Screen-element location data

• • •

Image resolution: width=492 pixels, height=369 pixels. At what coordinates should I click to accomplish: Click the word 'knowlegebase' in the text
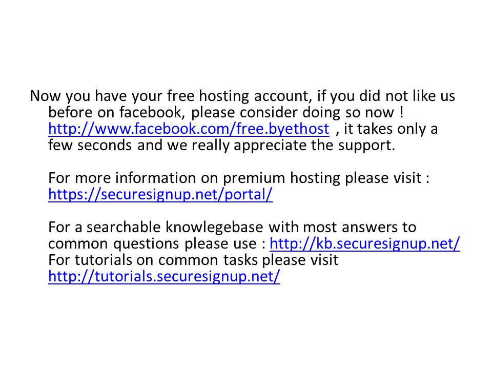point(214,227)
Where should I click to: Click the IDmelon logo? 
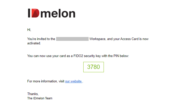tap(52, 13)
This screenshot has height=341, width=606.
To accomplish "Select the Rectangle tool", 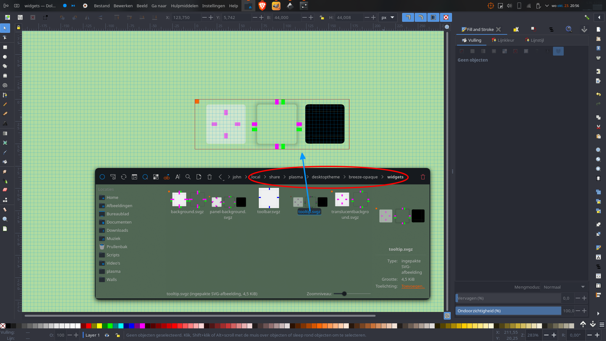I will click(x=5, y=47).
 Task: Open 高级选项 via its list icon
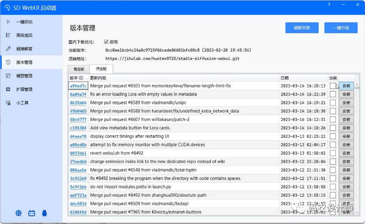click(8, 35)
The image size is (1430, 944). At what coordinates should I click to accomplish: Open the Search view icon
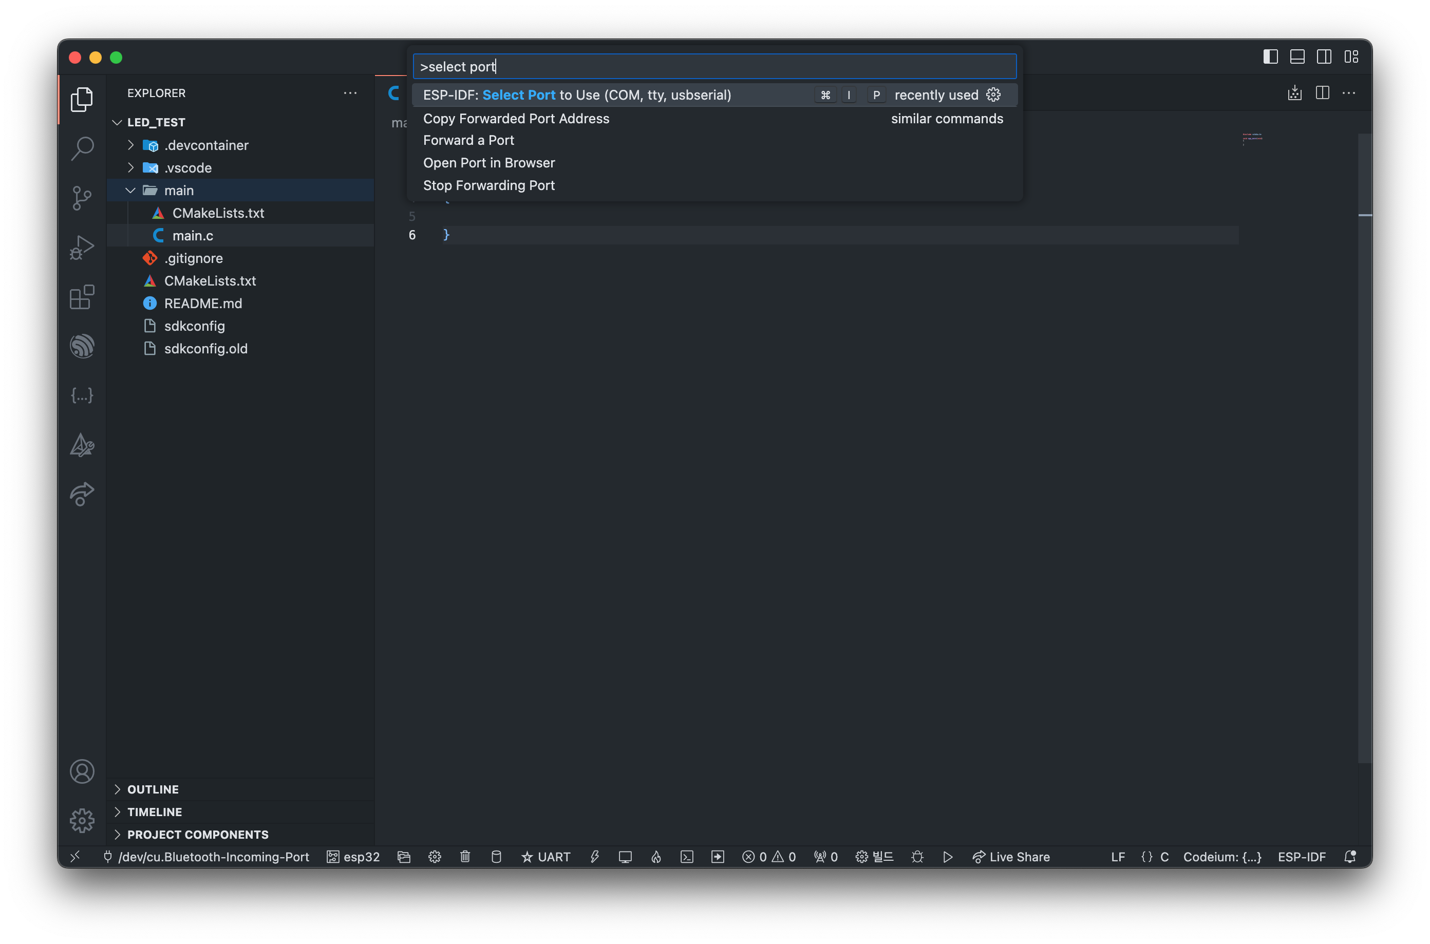pyautogui.click(x=82, y=148)
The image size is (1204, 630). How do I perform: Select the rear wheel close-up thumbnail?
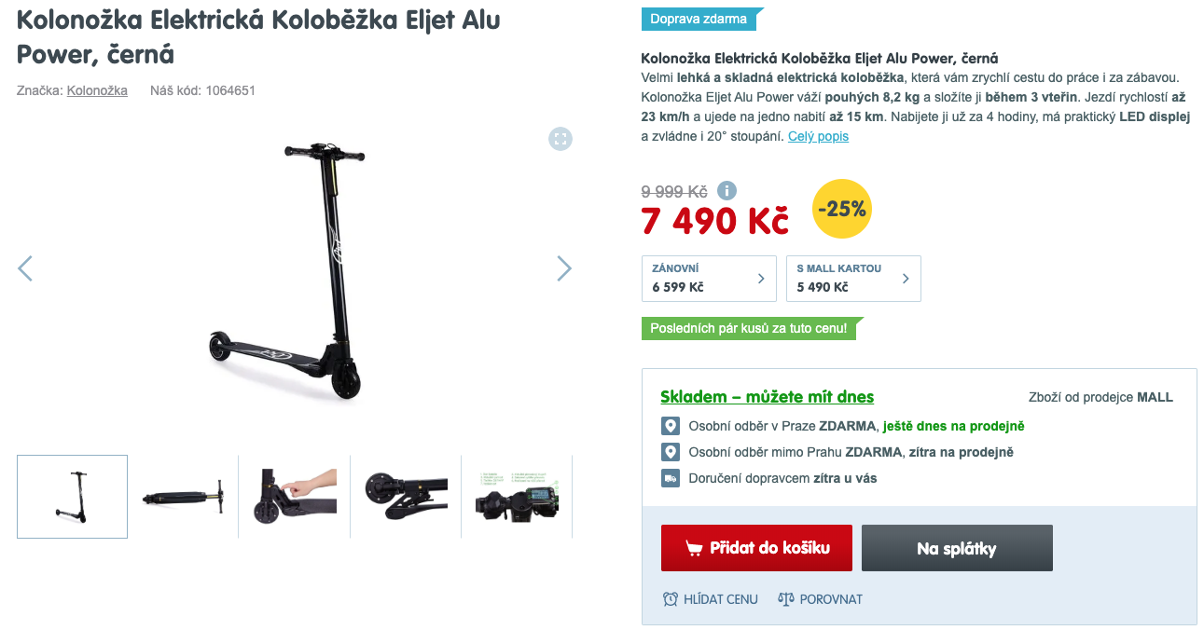pos(406,497)
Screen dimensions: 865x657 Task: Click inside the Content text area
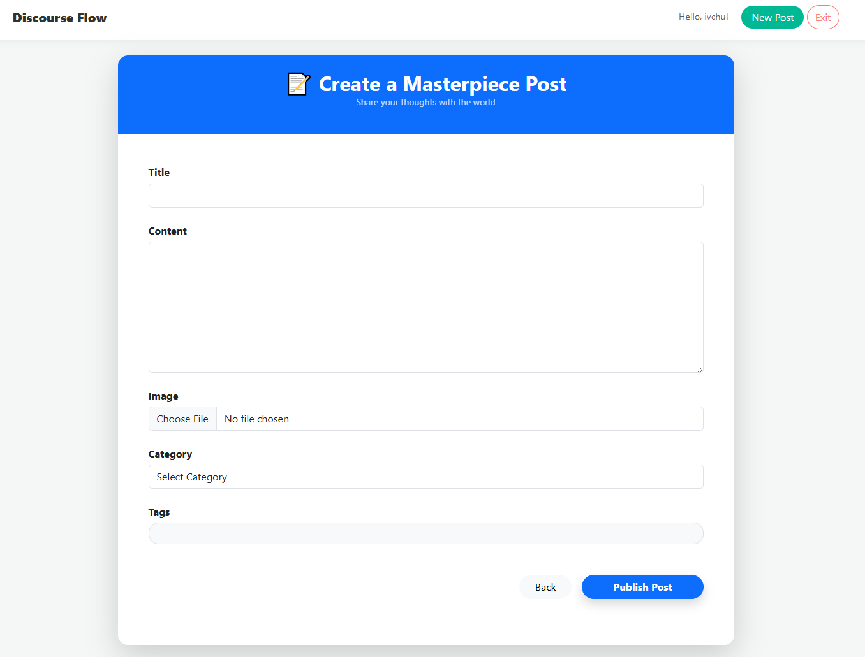425,307
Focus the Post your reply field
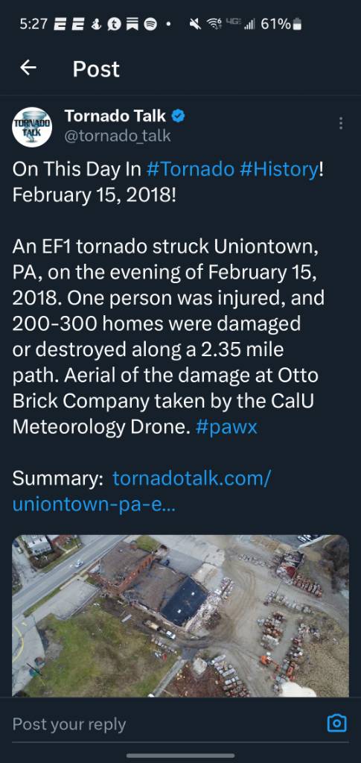361x763 pixels. click(x=165, y=724)
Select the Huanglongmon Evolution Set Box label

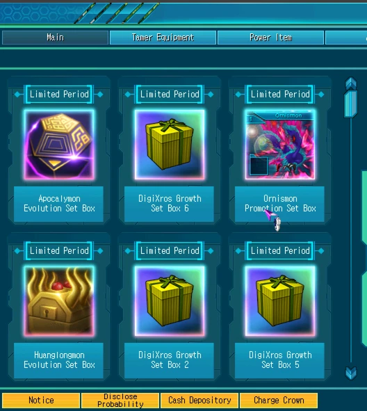pyautogui.click(x=58, y=360)
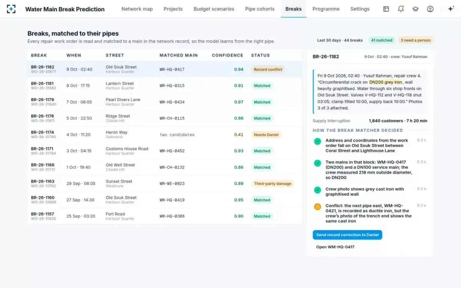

• • •

● **What to produce**: Copy the data above word for word, starting at the beginning and ending at the line that contains "tap(52, 13)", with both ends included. Leave the pictures out.

● **Answer to the exercise**:
Image resolution: width=492 pixels, height=369 pixels. At what coordinates should I click to accomplish: Click the word 'knowlegebase' in the text
point(214,227)
Where should I click to: Click the IDmelon logo? 
tap(52, 13)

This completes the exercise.